レントンはスコットランド・エディンバラに住むヘロイン中毒の若者。同じくヘロイン中毒のシック・ボーイやスパッド、アルコール中毒のベグビー、そしてトミーの4人はよくつるむ仲間でした。そんな3人は麻薬をやめようと試み、レントンは一目ぼれした女性ダイアンに声をかけ、またスパッドは恋人との最初の夜を過ごそうとするもののうまくいかず、結局麻薬に逃げることになってしまいます。そしてトミーもまた失恋をきっかけに麻薬にのめりこんでいくのでした。

そんな4人は万引きなどの犯罪も躊躇しなくなり、レントンとスパッドは警察に逮捕。そしてレントンは執行猶予付きの判決、スパッドは6カ月の実刑を受けることになります。執行猶予の判決を受けたことをきっかけにレントンは薬物依存の治療を試みるものの、禁断症状に耐えられず再び麻薬に手を出してしまい、昏睡状態に。その事態を見たレントンの両親は自室に鍵をかける強引な方法で薬物依存の治療をほどこし、ようやく克服。しかしトミーは薬物依存が続き、また感染したエイズが原因で亡くなってしまいます。

・『ザ・ビーチ』 2000年

※ロケ地であるタイ・ピーピー諸島

本作品は2000年に制作された作品で、アレックス・ガーランドの小説を原作とした作品です。『タイタニック』で一躍スターの地位を手に入れたレオナルド・ディカプリオが100本以上のオファーを断ってまで出演を決めた作品として話題になりました。

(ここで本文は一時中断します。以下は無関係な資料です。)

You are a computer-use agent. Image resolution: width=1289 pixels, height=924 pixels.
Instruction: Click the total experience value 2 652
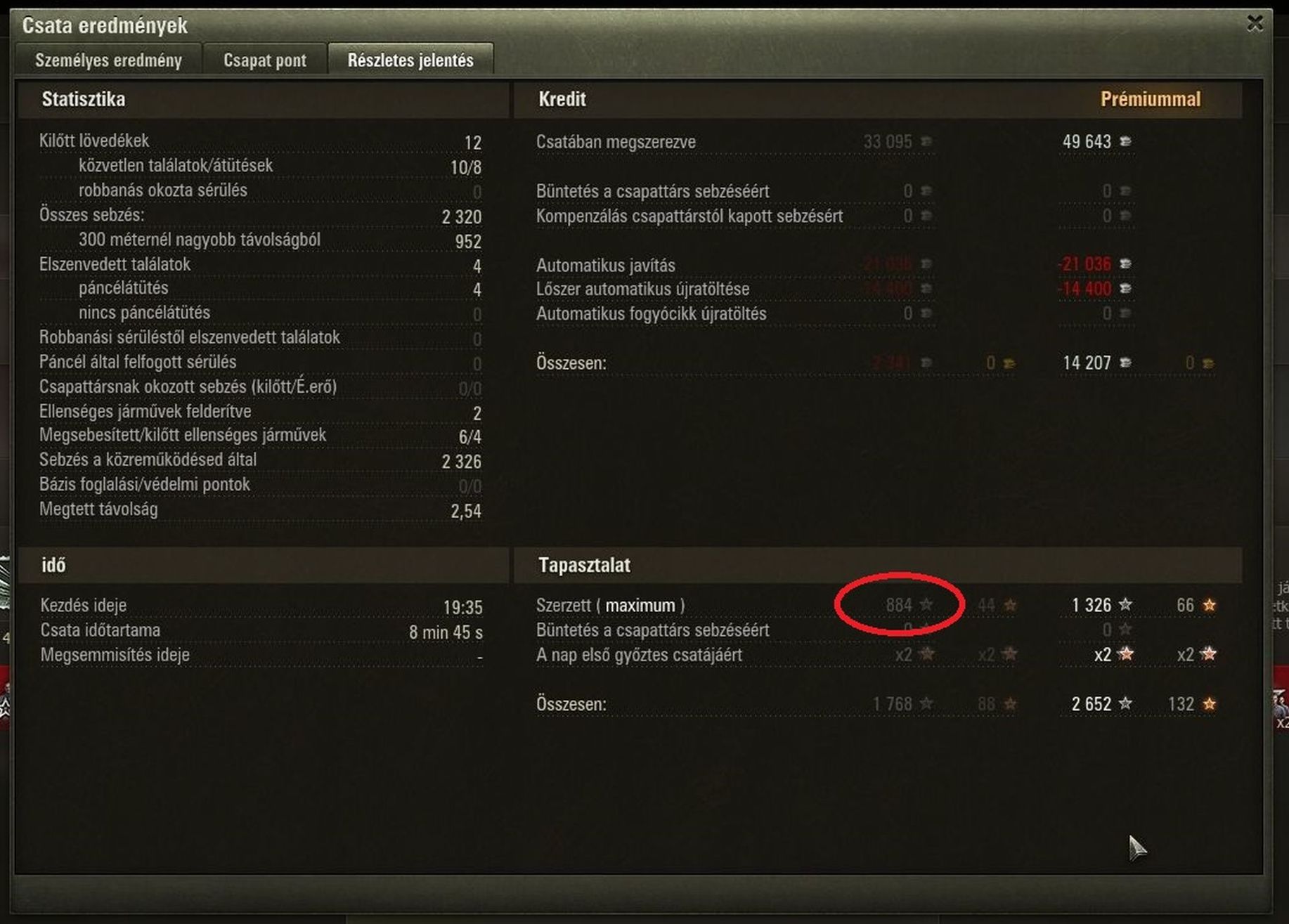pos(1091,703)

一人旅でタイにやってきたリチャードは、カオサン通りの安宿でダフィという奇妙な男と知り合います。ダフィは「伝説のビーチ」について取りつかれたように語り、そこでは日常のすべてから解放されるのだと説くのでした。

しかしその翌日ビーチの場所を記した地図を残し、ダフィは変死。ビーチの存在には半信半疑なリチャードだったものの、フランス人のカップルフランソワーズとエティエンヌとともに楽園を探す旅に出かけることになります。旅の道中で知り合ったサミーとゼフもまた伝説のビーチの噂話に夢中になっており、ビーチは外界から完全に遮断された場所にあり、澄み切った海と大量の大麻が吸い放題だと語るのでした。リチャードはそんなふたりと別れる前に、こっそり楽園の生き方を記した地図を書き写し、その地図を残して旅だったものの、このことで思いがけない恐ろしい事態に巻き込まれることになります。

・『28日後…』 2002年

※画像はイメージです

本作品は2002年に制作された作品で、人を凶暴化させるウィルスが蔓延し壊滅状態に陥ったロンドンを舞台に描いた作品で、第30回サターン賞の最優秀ホラー映画賞を受賞しました。

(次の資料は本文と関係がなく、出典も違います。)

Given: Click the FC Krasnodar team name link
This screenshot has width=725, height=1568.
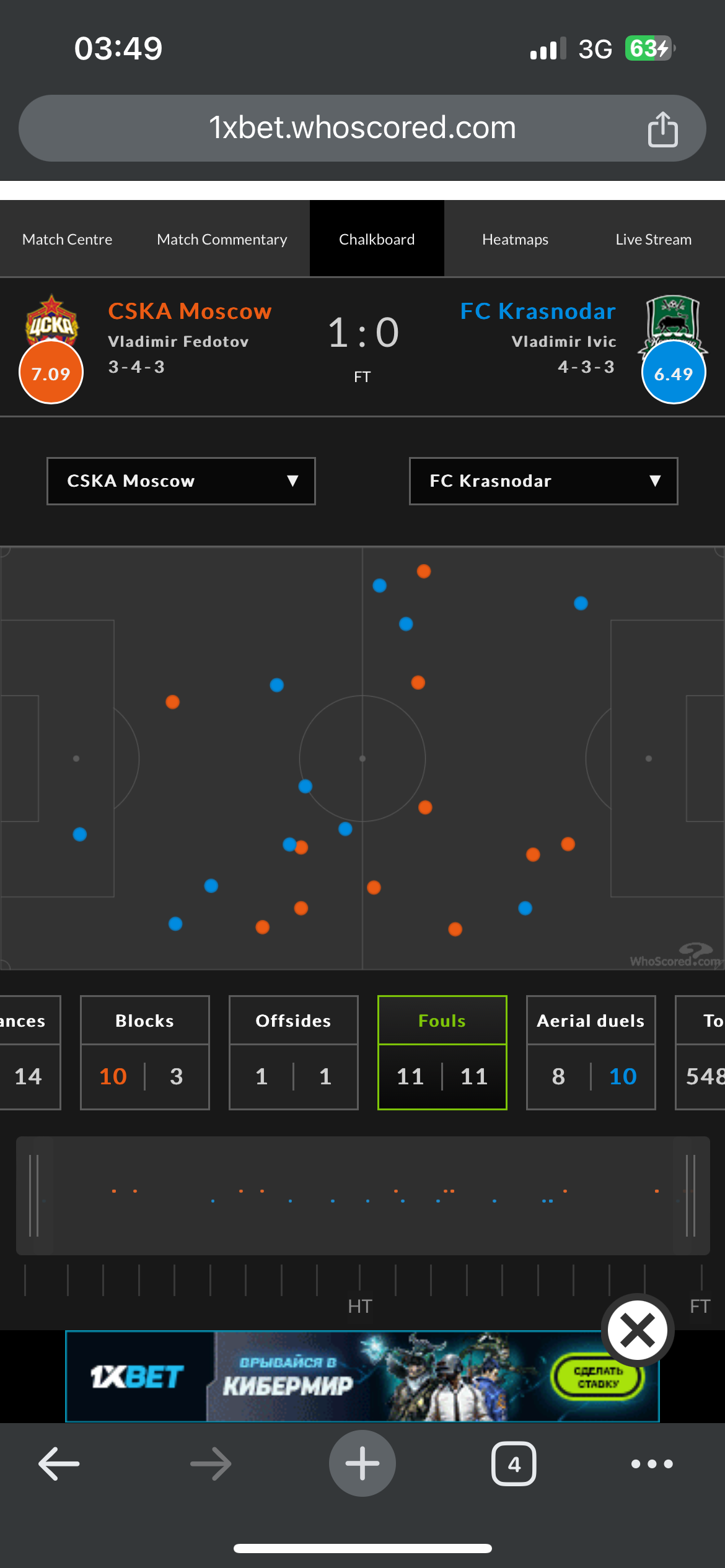Looking at the screenshot, I should pos(538,311).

動物愛護活動家が医療科学研究所を襲撃する事件が発生。研究員はチンパンジーが危険な感染症にかかっていると警告するものの、活動家はチンパンジーを檻から出してしまいます。その瞬間チンパンジーは活動家のひとりに襲い掛かり、負傷した活動家は凶暴化。そして仲間の活動家や研究員たちに襲い掛かるのでした。この感染症の正体は感染すると脳の精神を司る部分を破壊し、凶暴化させてしまうウィルスであり、ウィルスは瞬く間に蔓延。ロンドンはゴーストタウンと化してしまいます。

そんな中メッセンジャーのジムは病院で昏睡状態から目を覚まします。ジムは交通事故で病院に搬送され、感染が広まる中でも昏睡状態でいたのでした。ジムは感染から逃れていた人々を仲間に加え、生き延びるべく奮闘することになります。

■おわりに

ダニー・ボイルはイングランドのグレーター・マンチェスター・ベリー・ラドクリフに生まれた映画監督で、『スラムドッグ$ミリオネア』や『トレインスポッティング』といった話題作を制作した人物です。その作品はイギリス人らしいブラックユーモアにあふれる一方、登場人物たちの心情を見事に描き切っており、イギリスを代表する映画監督といえるでしょう。

※本記事はコロナウイルス感染症拡大より以前に執筆・掲載された記事です。